● Task goal:
Starting at the line that has "Image resolution: width=630" and stopping after the line that has "You are a computer-use agent. Screen", reproduce the listing below exactly; omit everything else.

● Material shown:
=== Section Start ===
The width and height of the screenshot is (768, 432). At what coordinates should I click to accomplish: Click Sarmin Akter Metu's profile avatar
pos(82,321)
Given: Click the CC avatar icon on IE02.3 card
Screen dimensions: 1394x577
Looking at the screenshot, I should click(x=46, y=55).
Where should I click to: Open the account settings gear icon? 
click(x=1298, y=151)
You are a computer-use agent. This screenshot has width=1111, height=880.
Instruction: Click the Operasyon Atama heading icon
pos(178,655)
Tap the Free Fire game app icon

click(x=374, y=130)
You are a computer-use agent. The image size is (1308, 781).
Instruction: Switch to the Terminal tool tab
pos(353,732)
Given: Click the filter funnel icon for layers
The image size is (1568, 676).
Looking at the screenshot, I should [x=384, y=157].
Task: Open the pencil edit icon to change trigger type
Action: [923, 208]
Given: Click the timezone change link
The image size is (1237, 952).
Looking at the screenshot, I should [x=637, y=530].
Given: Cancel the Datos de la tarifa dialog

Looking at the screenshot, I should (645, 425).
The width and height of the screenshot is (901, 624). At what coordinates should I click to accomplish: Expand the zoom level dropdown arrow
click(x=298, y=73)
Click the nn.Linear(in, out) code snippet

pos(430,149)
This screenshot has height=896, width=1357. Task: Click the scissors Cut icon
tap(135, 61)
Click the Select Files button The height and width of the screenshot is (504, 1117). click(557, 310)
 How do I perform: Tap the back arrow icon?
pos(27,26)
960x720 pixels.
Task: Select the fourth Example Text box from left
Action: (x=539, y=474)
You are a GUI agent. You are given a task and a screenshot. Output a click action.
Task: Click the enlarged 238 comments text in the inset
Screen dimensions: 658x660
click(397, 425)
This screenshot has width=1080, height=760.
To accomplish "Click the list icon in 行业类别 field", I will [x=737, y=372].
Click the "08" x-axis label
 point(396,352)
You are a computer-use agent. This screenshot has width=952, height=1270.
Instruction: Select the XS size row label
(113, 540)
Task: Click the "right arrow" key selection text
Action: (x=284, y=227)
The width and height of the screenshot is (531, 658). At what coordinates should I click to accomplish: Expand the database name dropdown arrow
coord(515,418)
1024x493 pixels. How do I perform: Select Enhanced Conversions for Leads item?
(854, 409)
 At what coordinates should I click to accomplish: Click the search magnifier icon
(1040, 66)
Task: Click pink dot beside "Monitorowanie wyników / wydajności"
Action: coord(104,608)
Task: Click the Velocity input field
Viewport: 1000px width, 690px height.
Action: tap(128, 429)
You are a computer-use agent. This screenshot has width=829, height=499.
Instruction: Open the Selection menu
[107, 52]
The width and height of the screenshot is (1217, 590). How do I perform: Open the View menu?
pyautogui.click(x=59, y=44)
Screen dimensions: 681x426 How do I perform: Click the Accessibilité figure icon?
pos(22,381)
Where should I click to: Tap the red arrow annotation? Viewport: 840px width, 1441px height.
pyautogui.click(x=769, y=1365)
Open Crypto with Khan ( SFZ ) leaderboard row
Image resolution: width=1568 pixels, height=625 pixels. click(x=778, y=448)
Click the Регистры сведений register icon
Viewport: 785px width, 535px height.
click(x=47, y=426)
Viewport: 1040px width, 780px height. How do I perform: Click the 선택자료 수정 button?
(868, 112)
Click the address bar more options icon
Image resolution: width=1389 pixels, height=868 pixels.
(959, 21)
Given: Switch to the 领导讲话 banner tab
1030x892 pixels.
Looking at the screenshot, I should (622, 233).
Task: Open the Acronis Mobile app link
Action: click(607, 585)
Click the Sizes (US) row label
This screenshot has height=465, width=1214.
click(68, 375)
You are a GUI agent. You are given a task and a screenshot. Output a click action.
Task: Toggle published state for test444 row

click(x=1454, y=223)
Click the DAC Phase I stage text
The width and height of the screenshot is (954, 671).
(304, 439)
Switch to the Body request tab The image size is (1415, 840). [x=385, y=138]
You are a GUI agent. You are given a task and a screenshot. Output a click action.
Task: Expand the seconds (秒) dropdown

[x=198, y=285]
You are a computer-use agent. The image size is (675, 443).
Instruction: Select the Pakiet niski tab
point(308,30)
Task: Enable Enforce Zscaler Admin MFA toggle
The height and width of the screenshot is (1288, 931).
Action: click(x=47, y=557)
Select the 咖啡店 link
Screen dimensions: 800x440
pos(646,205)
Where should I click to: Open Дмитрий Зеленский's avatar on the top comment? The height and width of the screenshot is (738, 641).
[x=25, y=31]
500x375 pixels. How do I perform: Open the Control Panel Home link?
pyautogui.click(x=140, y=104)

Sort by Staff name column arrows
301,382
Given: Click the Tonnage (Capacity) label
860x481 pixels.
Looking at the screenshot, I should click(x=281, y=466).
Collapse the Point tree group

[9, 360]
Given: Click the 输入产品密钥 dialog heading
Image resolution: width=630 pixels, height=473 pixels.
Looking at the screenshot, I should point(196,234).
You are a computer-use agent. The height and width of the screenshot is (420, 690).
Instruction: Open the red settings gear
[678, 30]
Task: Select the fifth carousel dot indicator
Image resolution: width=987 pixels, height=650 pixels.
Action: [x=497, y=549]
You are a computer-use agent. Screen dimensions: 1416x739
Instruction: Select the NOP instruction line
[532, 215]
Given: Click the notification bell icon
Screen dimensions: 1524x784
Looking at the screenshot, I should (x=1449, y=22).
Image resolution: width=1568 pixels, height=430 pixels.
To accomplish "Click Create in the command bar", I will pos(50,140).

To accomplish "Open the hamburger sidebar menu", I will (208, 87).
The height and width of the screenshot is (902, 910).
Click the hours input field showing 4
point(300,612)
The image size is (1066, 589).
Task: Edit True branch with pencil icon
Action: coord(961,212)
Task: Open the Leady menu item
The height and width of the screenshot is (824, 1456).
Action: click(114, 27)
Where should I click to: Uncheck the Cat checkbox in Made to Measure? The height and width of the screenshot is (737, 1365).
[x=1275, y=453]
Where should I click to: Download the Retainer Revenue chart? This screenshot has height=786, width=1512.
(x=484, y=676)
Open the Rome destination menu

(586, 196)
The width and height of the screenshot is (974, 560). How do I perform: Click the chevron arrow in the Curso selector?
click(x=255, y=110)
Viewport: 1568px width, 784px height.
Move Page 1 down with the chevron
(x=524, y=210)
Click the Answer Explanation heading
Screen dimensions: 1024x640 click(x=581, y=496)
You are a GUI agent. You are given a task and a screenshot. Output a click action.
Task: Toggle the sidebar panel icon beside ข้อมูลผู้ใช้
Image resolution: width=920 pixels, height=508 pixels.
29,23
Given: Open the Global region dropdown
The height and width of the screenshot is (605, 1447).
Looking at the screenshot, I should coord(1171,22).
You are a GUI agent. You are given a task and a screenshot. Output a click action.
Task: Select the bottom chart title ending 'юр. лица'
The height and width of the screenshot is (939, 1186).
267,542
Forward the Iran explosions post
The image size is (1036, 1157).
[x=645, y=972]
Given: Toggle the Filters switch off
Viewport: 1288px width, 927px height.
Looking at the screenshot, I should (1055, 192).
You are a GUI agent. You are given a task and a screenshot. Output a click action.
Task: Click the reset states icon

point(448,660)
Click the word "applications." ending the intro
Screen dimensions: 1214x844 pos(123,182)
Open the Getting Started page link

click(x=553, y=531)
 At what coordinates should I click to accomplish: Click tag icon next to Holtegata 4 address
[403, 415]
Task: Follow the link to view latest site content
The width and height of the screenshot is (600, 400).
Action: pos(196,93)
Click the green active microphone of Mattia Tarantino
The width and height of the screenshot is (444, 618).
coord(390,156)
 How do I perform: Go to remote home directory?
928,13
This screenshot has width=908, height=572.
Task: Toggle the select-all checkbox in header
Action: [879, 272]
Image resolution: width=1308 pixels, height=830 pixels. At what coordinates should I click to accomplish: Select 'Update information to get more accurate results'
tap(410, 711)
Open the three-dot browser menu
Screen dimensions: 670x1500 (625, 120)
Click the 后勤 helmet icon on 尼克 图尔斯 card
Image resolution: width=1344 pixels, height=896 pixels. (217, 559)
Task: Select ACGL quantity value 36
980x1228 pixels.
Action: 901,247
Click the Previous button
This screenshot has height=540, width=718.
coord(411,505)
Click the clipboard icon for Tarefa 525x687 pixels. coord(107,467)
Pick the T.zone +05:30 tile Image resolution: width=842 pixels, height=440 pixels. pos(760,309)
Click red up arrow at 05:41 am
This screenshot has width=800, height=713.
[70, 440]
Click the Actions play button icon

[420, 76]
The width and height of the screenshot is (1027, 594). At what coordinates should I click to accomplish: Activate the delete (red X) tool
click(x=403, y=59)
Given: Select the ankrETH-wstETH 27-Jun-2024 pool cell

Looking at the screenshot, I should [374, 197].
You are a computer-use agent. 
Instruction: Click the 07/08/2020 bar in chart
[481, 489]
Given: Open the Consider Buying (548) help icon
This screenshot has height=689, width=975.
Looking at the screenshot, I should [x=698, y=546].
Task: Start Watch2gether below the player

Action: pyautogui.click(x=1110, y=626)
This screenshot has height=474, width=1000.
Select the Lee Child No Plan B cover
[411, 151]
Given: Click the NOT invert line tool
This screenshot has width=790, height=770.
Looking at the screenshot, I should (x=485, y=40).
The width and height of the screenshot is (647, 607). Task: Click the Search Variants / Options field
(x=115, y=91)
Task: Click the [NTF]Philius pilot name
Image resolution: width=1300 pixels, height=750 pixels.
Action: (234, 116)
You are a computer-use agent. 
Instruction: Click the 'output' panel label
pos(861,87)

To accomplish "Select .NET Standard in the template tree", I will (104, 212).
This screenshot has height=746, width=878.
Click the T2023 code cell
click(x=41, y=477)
=== Section End ===
● Final answer:
Image resolution: width=630 pixels, height=473 pixels.
Looking at the screenshot, I should point(196,234).
You are a computer-use agent. The height and width of the screenshot is (420, 690).
Instruction: Open the red settings gear
[678, 30]
Task: Select the fifth carousel dot indicator
Image resolution: width=987 pixels, height=650 pixels.
Action: [x=497, y=549]
You are a computer-use agent. Screen dimensions: 1416x739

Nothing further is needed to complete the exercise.